The request: Copy each of the following rows word for word, with no changes.

Data lines:
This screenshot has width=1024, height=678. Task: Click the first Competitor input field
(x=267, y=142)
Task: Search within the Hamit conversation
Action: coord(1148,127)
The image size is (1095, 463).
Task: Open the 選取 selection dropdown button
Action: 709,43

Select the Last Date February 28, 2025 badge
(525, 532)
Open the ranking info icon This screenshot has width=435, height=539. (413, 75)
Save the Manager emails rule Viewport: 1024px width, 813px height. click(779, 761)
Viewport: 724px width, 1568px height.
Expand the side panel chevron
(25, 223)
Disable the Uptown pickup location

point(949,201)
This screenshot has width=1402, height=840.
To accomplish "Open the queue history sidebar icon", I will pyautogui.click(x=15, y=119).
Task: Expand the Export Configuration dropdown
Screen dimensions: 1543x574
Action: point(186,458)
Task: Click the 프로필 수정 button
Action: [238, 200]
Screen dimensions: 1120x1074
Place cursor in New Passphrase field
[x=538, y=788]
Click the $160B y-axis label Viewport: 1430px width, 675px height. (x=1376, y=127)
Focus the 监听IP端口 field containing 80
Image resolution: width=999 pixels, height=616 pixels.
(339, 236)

Finished exercise:
This screenshot has width=1024, height=678. Task: Click the first Competitor input field
(x=267, y=142)
Task: Search within the Hamit conversation
Action: coord(1148,127)
The image size is (1095, 463).
Task: Open the 選取 selection dropdown button
Action: 709,43

Select the Last Date February 28, 2025 badge
(525, 532)
Open the ranking info icon This screenshot has width=435, height=539. (413, 75)
Save the Manager emails rule Viewport: 1024px width, 813px height. click(779, 761)
Viewport: 724px width, 1568px height.
Expand the side panel chevron
(25, 223)
Disable the Uptown pickup location

point(949,201)
This screenshot has width=1402, height=840.
To accomplish "Open the queue history sidebar icon", I will pyautogui.click(x=15, y=119).
Task: Expand the Export Configuration dropdown
Screen dimensions: 1543x574
Action: point(186,458)
Task: Click the 프로필 수정 button
Action: [238, 200]
Screen dimensions: 1120x1074
Place cursor in New Passphrase field
[x=538, y=788]
Click the $160B y-axis label Viewport: 1430px width, 675px height. (x=1376, y=127)
Focus the 监听IP端口 field containing 80
Image resolution: width=999 pixels, height=616 pixels.
(339, 236)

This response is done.